I’ve heard it said that the revolutionary things will be using in 10 years time are in the labs today.
Thinking back to my time at Lucent at the start of this decade I was often intrigued by what its research division Bell Labs was doing in nanotechnology. I didn’t understand much of it but was intrigued all the same.
This was very early days for this branch of research but 10 years on we are starting to see more tangible real world examples of how materials created at a molecular level have a practical application in our day to day lives.
A few months back I met with a former project management colleague at Alcatel Lucent, who is currently working on 4G and Long Term Evolution projects, and he told me that all of the technology that used to fill several 2m tall racks in the early 3G base stations could now be fitted into a box around the size of a desktop PC. Besides potentially enabling orgainisations to run 3G networks within buildings, this very much illustrated the progress in molecular level electronics over the last decade.
I also remember it being said back in 2001 that all the technology in mobile handsets at that time would be fitted into devices the size of wrist watches within 10 years.
Nano-technology is making its way into our lives in many ways now to the extent that health organisations and trade unions are calling for tougher guidelines to prevent workers and consumers from being damaged by nano-particles.
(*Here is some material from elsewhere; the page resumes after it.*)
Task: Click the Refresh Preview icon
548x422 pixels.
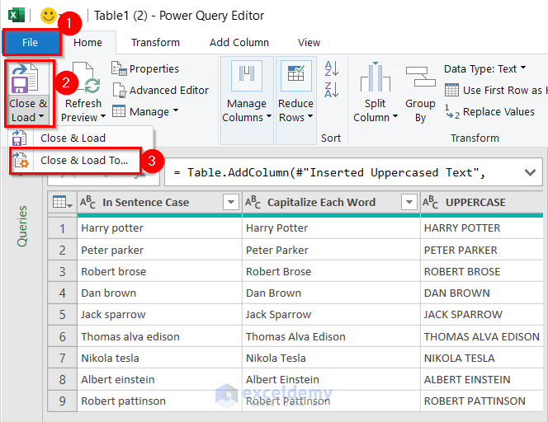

The development of super strong materials and material types that could never have been conceivable before is well underway. Personally I’m looking forward to the self cleaning windows, cars and bathrooms as the useful output from such molecular level manipulation of materials. But beyond the many and varied ways in which the materials with which we build our world can and no doubt will be changed in amazing ways, the most significant output of nano-technology could well be quantum computing on an industrial scale.
There is a growing feeling amongst leading scientists that small scale quantum computers are just a few years away and some are even that confident to say they imagine quantum computers being on people’s desktops within 20 years.
When you look at the difference between today’s traditional computers and a quantum computer it is awesomely immense and to even consider having desktop computers that powerful in a 20 year timeframe is potentially world changing.
Typical personal computers calculate 64 bits of data at a time. A 64- qubit quantum computer would be about 18 billion billion times faster.
This type of capability will make the ‘power of Google’ that we worship today akin to a tortoise racing the space shuttle. Information creation and searching will be changed beyond measure and with quantum computing driving ‘the cloud’ every single one of use could have the computing power of the whole of Silicon Valley at our fingertips.